Are pitching agencies treated unfairly?

The Marketing Agencies Association’s confidential forum where shops can vent concerns about pitches arrives on a wave of frustration.

Premier Foods’ demand (since retracted) that agencies make an "investment payment" to get on its roster was the tipping point. That was an extreme example, but a number of agency sources have told Campaign that more clients are running pitches themselves, without the aid of intermediaries, and that they have noticed procurement departments taking a bigger role.

This trend, they say, has been compounded by longer pitches and a general lack of awareness from clients about how much time and money agencies must commit to winning new business. The IPA has been keeping tabs on agencies’ satisfaction with pitches and a survey over the first nine months of 2013 showed that 20 per cent of respondents had encountered poor or very poorly managed contests.

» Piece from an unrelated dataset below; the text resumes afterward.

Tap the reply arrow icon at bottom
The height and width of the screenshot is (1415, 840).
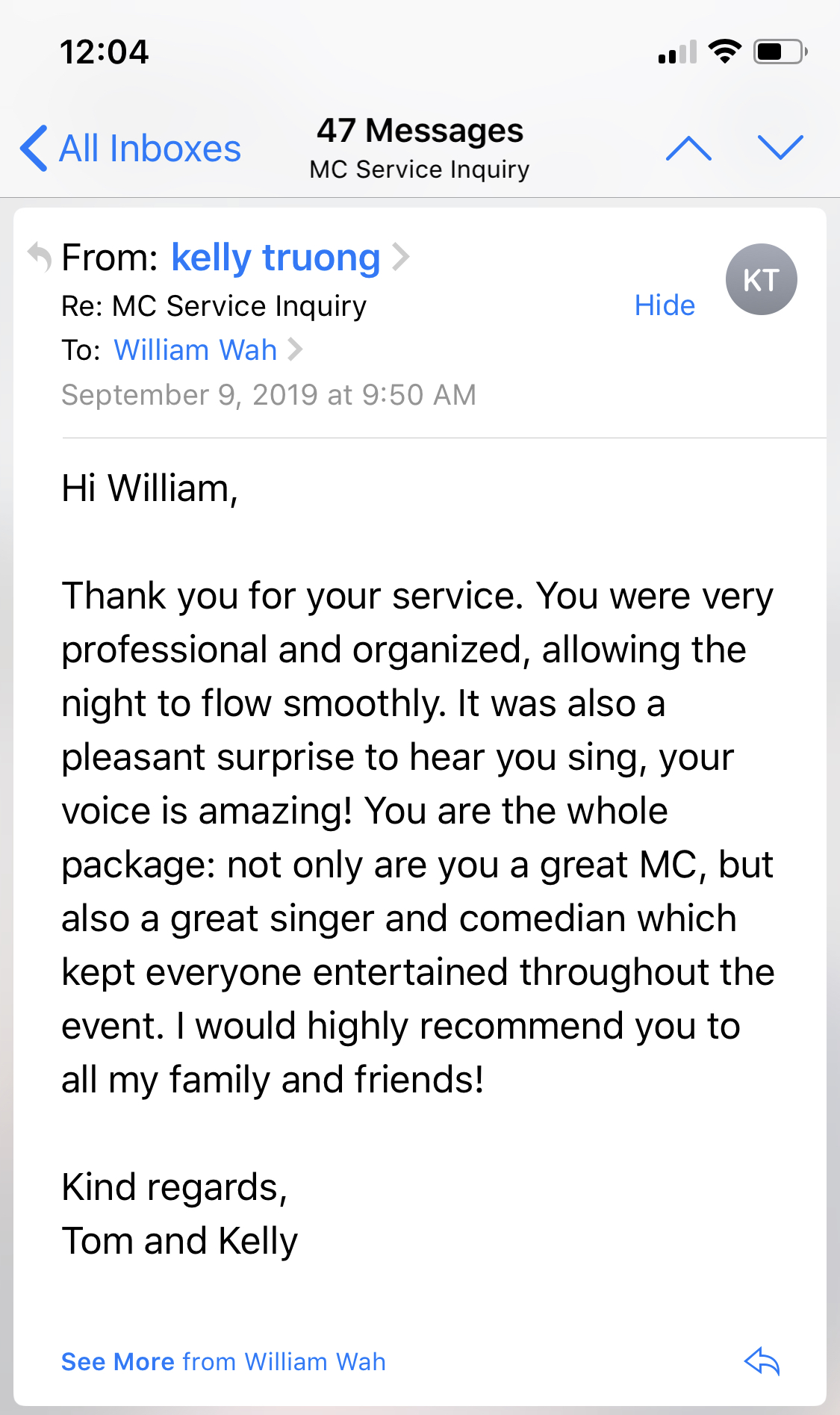tap(762, 1361)
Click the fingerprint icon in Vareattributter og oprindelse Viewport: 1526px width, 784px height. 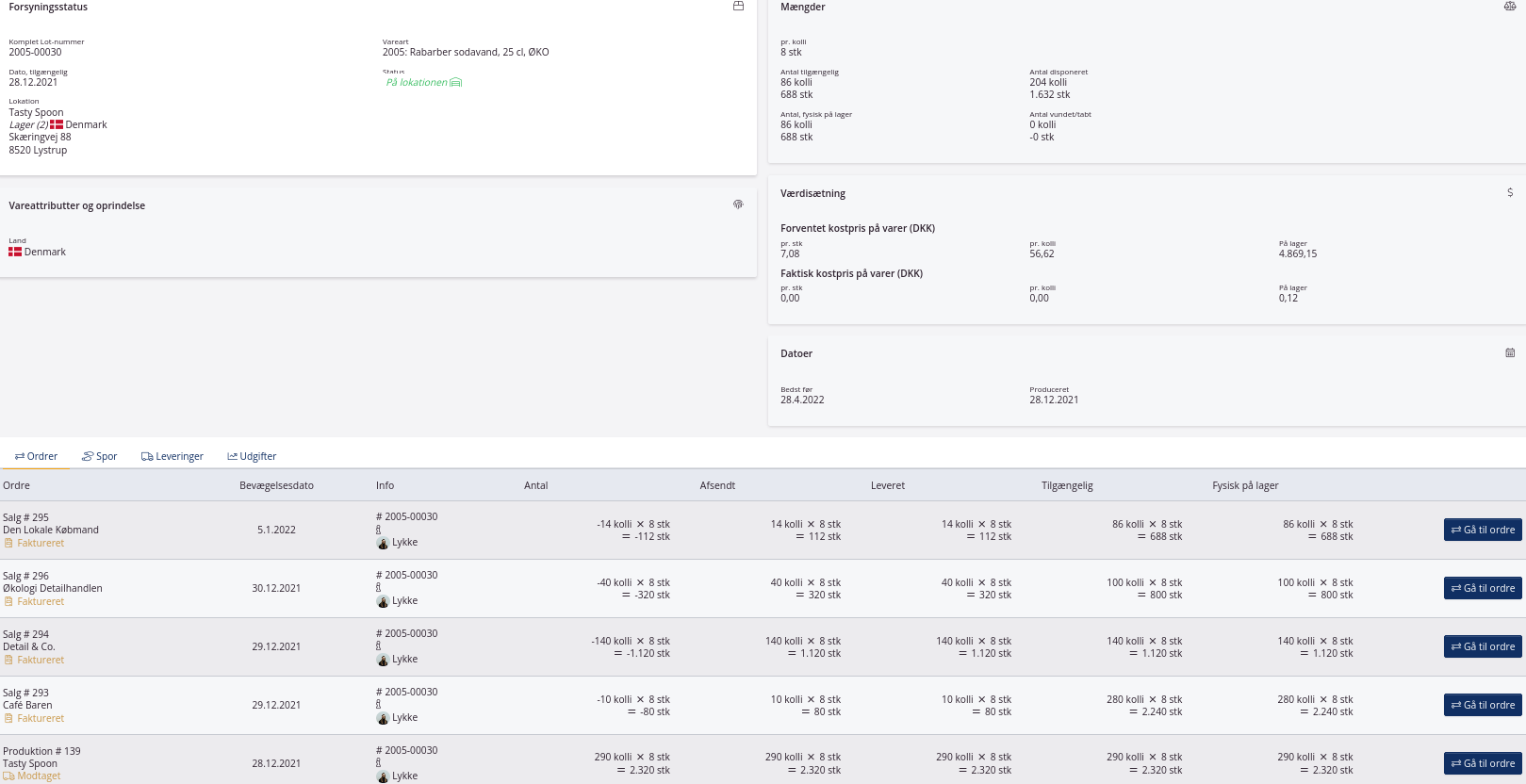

But some argue that agencies now feel they are able to criticise pitches because the financial climate is improving. So, are clients playing faster and looser with their agencies, or is it a case of "’twas ever thus"?


Agency head

Toby Horry, managing director, Dare

"No. But the perception is there because agencies now have fewer people to do more work on a tighter margin. So when a pitch comes up, an already stretched group of people get put under even more pressure.
There are still horror stories – taking a pitching agency’s work and giving it to another agency or holding an agency to ransom over fee. But there are clients who are innovating to reduce time and complexity (our Metro win was decided on a day-long workshop). We are also getting more support from industry bodies. The important (and difficult) thing is to spot that a pitch is
ill-thought-through before you’ve thrown the kitchen sink at it."


Agency head

Nicky Unsworth, chief executive, BJL

"Pitching is the lifeblood of agencies and, while we’re very vocal when
we feel a pitch is conducted poorly, the truth is agencies enjoy a pitch and it often plays to the strengths of our ‘types’. The key is in pitching for the right accounts, and the onus is on the agency to qualify and decide which opportunities sit most comfortably with them from both an expertise perspective and in terms of the process. Have pitches become more onerous? No – they’ve always been onerous! Are they more unfair? Well, it’s up to us to qualify and judge each pitch opportunity and, let’s not forget, we can always say no."


Agency marketing head

Stephanie Brimacombe, group marketing manager, VCCP

"It’s true that the length of pitches has increased dramatically and, as a result, agencies are investing huge amounts in each opportunity. Also, procurement involvement can be challenging. Intermediaries have a more limited involvement at this end of the process, which will hopefully change. But the quality of pitch handling has, without doubt, increased over the past few years and this, in part, has to be down to the way clients and intermediaries are running the process. Client and intermediary involvement should be encouraged: otherwise, I fear we will be subjected to more of the dreaded e-tender/ online auction – not very fair at all."


Agency head

Tim Doust, founding partner, Inferno

"The one thing that has remained constant is that there’s no ‘one-size-fits-all’ when it comes to pitching and agencies need to be prepared for this. Whether it is a government pitch with a 10,000-word written submission or an intermediary-led or a direct pitch, the circumstances are always different and they remain as competitive and intense as ever. The important thing is understanding what is sour grapes, with agencies trying to rationalise away their losses, and what is an agency with a valid cause for concern over a poorly run process. Having someone to talk to can only be valuable, but it needs to be more than just a shoulder for us all to cry on."